Olivier DURIFF

Au seuil des années 70, nous recherchons localement d’éventuelles traditions vocales, instrumentales contées ou dansées auprès d’anciens chanteur-ses, musicien-nes, conteur-ses, danseur-ses…

Au-delà d’un important répertoire musical et chorégraphique mis à jour, c’est toute une façon originale de pratiquer la musique, de la partager et de se la transmettre que nous découvrons sur le territoire d’un grand Massif Central.

Dans ce monde resté à l’écart des codes d’apprentissage académique de la musique, on joue de la « routine », un mot qui laisse mal entrevoir aux non-initié-es l’espace de liberté sonore et mélodique qu’il recouvre et de singularité à laquelle chaque interprète a droit, quelque que soit sa virtuosité et son expérience. 

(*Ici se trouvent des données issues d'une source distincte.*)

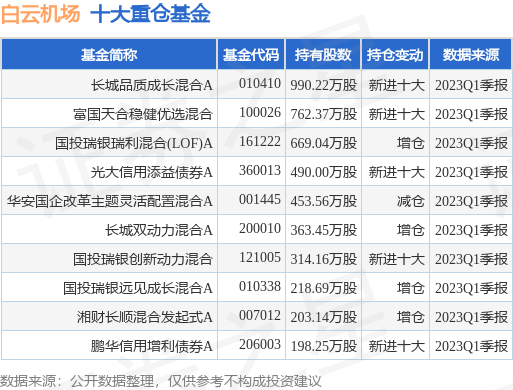Select fund 长城品质成长混合A
513x390 pixels.
point(152,85)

Dans les mois et années qui suivent et jusqu’à aujourd’hui, avec l’ambition de faire mieux connaître ces découvertes et ces auto-pédagogies, nous proposons alors de re-transmettre à nouveau ces musiques et ces expressions. Certains s’en emparent, forts d’une pratique savante de la musique, reconstituant objectivement les airs et mélodies enregistrées, quand d’autres — j’en suis — observent plus en amont les conditions et les modalités d’apprentissage qui ont prévalu pour ces anciennes pratiques et les remettent en pratique. L’oralité de la transmission, la corporéité et la sensibilité de chacun sont au cœur de la transmission et de la réception.

« Je me suis appris tout seul en regardant les autres » est la phrase récurrente de ces apprentissages: « s’apprendre », en « regardant » et en sollicitant ses propres énergies, intelligence et sens de l’observation dans un monde où les droits d’auteur ne sont pas (encore!) de mise et où la fidélité mémorielle de chacun-e n’implique pas obligatoirement le clonage intégral de la mélodie des autres…

Bref un monde de liberté d’expression engrangée dès le plus jeune âge dans des pays et à une époque où tout le monde chante, parle, crie à longueur de journée, accessoirement danse, s’exprime corporellement par tous les moyens à sa disposition sans autre regard ni autre jugement de valeur que celui de sa communauté de vie. 

Une modeste leçon d’expression de chacun-e venue, autant qu’on puisse l’entrevoir aujourd’hui, de nombreux siècles de pratique, édifiant pour qui ne sait plus aujourd’hui à quel chant se vouer! 

Une ouverture vers une autre façon d’envisager l’éducation et la transmission des arts du monde.